• [Текст для чтения]
«Мы с тобой давно уже не те…»

В каждом провинциальном городе есть персонажи (в отличие от персон, обличённых властью и известных именно по этой причине, они знамениты самим фактом своего существования), которых так или иначе знают все. Таким человеком в Ярославле является Илья Брандуков.
Для кого-то Илья Риммович – архитектор, внёсший немалый вклад в формирование художественной и архитектурной среды Ярославля: он работал со скульптором Еленой Пасхиной над оформлением театра юного зрителя, участвовал в создании памятников тысячелетию Ярославля и Леониду Собинову, скульптурной композиции «Романовская застава» и оформлении музея боевой славы. Для других он просто художник, который вот уже который год, сидя на набережной или где-нибудь в людном месте в любое время года, пишет оригинальные шаржи, словоохотливо вступая в разговор. А кому-то этот человек дорог по той простой причине, что ассоциируется с собственной молодостью. Я - из последних. А потому для меня, как и для десятков моих знакомых, которых жизнь разбросала по разным городам и весям, он навсегда останется тем, кем был четверть века назад – хозяином знаменитой чайной Илюшей Брандуковым, как ни фамильярно сегодня звучит это обращение по отношению к человеку, готовящемуся в последний январский день отметить своё шестидесятилетие. Вот по поводу этой круглой даты мы и встретились с Ильёй Брандуковым.

• [Письменное задание A] Отредактируйте текст об Илье Брандукове от слов «В каждом провинциальном» до слов «является Илья Брандуков.» включительно, заменив «провинциальном» на «небольшом».
• [Письменное задание B] Подхватите текст об Илье Брандукове и продолжите его с того места, где он заканчивается.
Список ниже никак не связан с текстом об Илье Брандукове.

• [Исходные материалы]
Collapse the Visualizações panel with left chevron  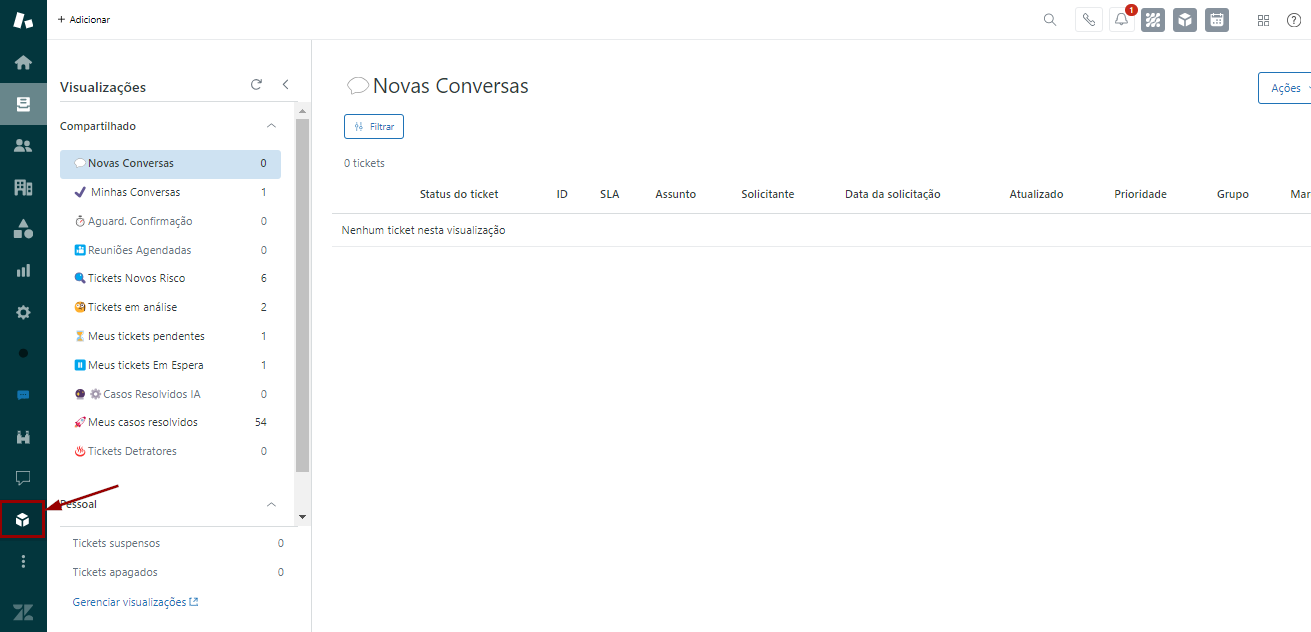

• [Ответ на задание A]
В каждом небольшом городе есть персонажи (в отличие от персон, обличённых властью и известных именно по этой причине, они знамениты самим фактом своего существования), которых так или иначе знают все. Таким человеком в Ярославле является Илья Брандуков.

• [Ответ на задание B]
Испытывая терпение читателей, я всё-таки рискну написать пару строк о том, чем была для нас эта чайная. Представьте: начало 80-х, жёсткий «совок», единственная молодёжная организация – комсомол. И вдруг на фоне этого монументального единомыслия появляется человек, который шагает «не в ногу» с существующим строем и делает это по-детски вдохновенно, от души, играючи. Он далёк от политики, но именно в его чайной находили другу друга как «революционеры», так и «контрреволюционеры». Он приглашал к себе в гости людей, поющих под гитару бардовские песни. Он бесконечно фонтанировал идеями, провоцируя на участие в немыслимых по тем консервативным временам хэппенингах. (О том, что хэппенинг – это развивающееся без заранее оговорённого сценария театральное действие, я узнала много лет спустя). Словом, все мы, тогдашние неформалы, КСП-шники и туристы, вышли из чайной Ильи Брандукова, как современные литераторы – из гоголевской «Шинели».

- Целых два десятилетия твоя мастерская, расположенная в подвале дома номер 3а, что по улице Волкова, была неформальной альма-матер для сотен молодых ярославцев. Как тебя самого занесло с берегов Невы на Волжскую набережную?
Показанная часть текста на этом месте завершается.